Short problem
Locate every line below that contains the string "sidebar", matching case exactly, and copy each of those lines.

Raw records
|---|

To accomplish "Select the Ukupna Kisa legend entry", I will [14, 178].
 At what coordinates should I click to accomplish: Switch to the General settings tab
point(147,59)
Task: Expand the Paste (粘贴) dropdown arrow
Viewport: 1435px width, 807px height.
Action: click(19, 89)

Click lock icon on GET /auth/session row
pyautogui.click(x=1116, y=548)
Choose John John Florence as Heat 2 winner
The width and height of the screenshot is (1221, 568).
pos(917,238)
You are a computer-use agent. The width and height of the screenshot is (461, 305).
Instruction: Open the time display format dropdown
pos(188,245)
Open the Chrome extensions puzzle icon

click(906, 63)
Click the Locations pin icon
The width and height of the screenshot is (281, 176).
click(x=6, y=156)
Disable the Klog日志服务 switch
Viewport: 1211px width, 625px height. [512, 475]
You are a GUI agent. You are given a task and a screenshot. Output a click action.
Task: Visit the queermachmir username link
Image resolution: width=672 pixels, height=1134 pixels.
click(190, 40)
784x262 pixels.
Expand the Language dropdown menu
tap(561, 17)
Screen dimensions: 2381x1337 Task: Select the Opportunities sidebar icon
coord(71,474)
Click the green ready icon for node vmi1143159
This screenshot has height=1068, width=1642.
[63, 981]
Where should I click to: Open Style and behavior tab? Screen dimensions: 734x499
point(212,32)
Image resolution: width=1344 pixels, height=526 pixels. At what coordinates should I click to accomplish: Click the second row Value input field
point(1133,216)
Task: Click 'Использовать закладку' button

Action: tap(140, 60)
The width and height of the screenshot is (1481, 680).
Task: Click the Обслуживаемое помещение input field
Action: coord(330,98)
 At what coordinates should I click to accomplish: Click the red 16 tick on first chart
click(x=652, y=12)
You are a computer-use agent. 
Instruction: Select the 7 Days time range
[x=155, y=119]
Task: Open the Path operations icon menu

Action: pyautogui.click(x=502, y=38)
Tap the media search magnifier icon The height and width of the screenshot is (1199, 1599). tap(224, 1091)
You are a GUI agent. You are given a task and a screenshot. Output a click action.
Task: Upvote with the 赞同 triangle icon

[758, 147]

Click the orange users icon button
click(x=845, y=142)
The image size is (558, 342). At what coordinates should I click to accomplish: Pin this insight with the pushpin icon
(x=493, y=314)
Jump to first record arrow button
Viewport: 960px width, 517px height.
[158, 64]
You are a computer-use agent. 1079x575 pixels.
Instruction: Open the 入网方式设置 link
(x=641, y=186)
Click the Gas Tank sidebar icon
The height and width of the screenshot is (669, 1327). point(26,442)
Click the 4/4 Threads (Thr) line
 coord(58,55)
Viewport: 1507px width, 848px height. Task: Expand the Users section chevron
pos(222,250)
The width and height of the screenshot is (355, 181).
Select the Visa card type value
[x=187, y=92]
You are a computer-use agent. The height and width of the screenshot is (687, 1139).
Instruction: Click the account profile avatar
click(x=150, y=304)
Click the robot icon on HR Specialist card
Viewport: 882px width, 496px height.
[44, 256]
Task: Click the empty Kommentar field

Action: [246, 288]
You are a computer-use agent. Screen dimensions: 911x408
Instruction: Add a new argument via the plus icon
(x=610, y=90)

|---|

Task solution
Screen dimensions: 2381x1337 Task: Select the Opportunities sidebar icon
Click the Gas Tank sidebar icon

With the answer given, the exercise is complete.